Although sebaceous hyperplasia can be mistaken for acne, sebaceous hyperplasia happens mostly to middle-aged adults, or newborns. These bumps appear most commonly on the forehead and cheeks and have an umbilicus, a small hole, in the center.
They are enlargements of the oil-producing sebaceous glands. They happen particularly in people with oily skin.
Treatment can be challenging. Reducing dietary fat and using a good-quality skin-care regimen for oily skin may help. Dermatologists can treat these when they are cosmetically important, not because they cause harm in themselves.
Although they can be mistaken for basal cell cancers of the skin, they are not cancerous or pre-cancerous. They are mostly treated mechanically, and by that I mean using a surgical technique like cauterization or excision. But these techniques can leave scars.
Laser and phototherapy have good cosmetic results but are expensive. Isotretoin, a systemic acne drug with significant side effects, also has been shown in a small study to be effective.

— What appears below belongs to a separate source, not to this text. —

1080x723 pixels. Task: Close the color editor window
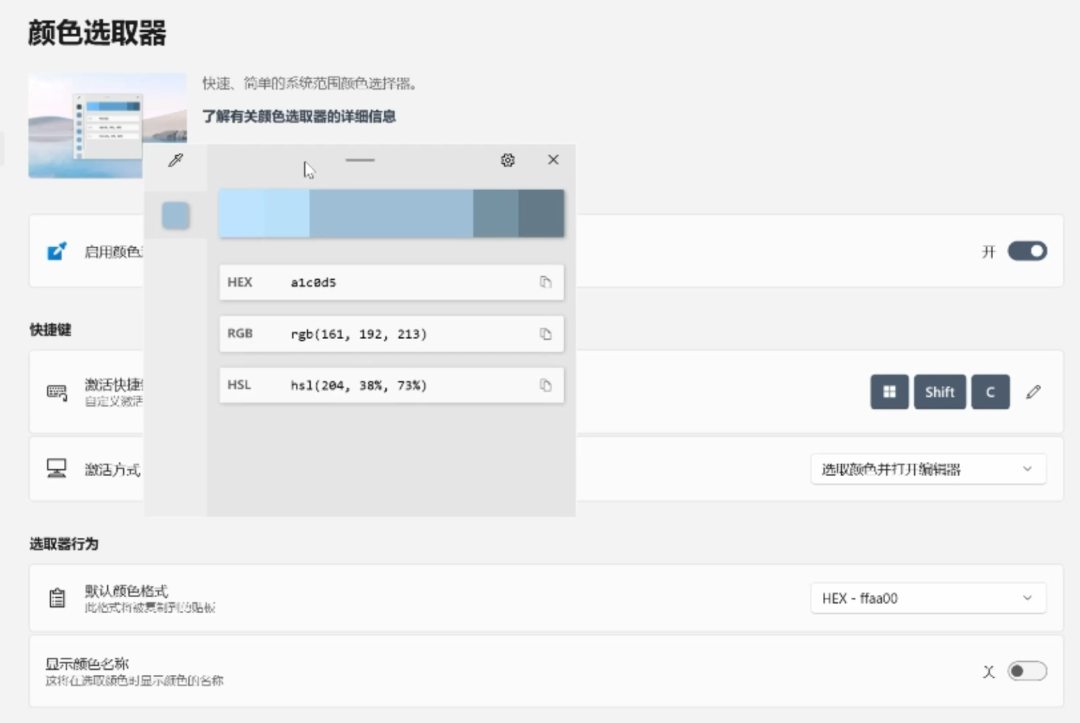[x=553, y=160]
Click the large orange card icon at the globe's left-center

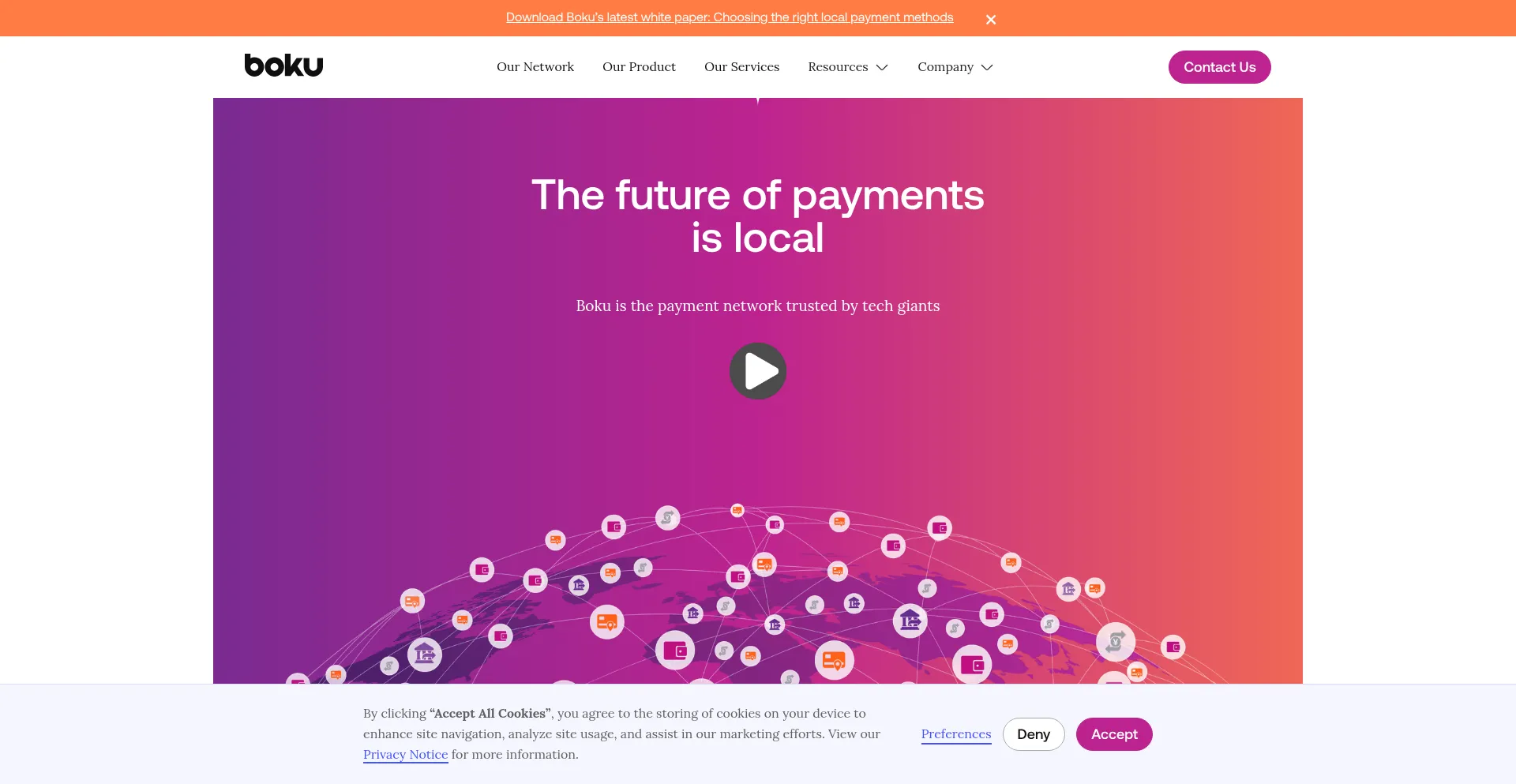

I am currently taking 20 mg of Xarelto daily and have a screening colonoscopy scheduled soon. The preparation instructions said not to stop taking blood thinners, but didn’t specifically mention Xarelto. I contacted the office and spoke with a scheduler, who said those instructions applied to all blood thinners. Previously, I was told that I would need to go off of blood thinners for five days prior to a colonoscopy. Since this was a contradiction to the instructions from the clinic, I have tried to reach out to other medical sources to see if I could get a consensus on what to do, but no one has responded to me yet. There is a strong history of clotting problems in my family. Would you weigh in on this matter? The last time I had a screening colonoscopy was around 2005, and there weren’t any issues. I realize this is a scope and not surgery, but it has me concerned enough that I am considering putting this off until I can get a satisfactory response.
Most screening colonoscopies now are done with patients still on their anticoagulants, although for patients on warfarin (Coumadin), it is preferred for levels to be on the low end of the therapeutic range. This is a standard recommendation by the American Society of Gastrointestinal Endoscopy.
The situation would be different for a high-risk endoscopic procedure, such as removing a large polyp. I have had to deal with this situation many times in my practice, and most often, all anticoagulants are stopped then restarted after the colonoscopy.
There are some people who are at such high risk for clots that we use injection medications to prevent blood clots until the night before the procedure, but that is normally reserved for the highest risk of all. It’s a judgment call as to whether to use the injection anticoagulants to prevent clots around the colonoscopy.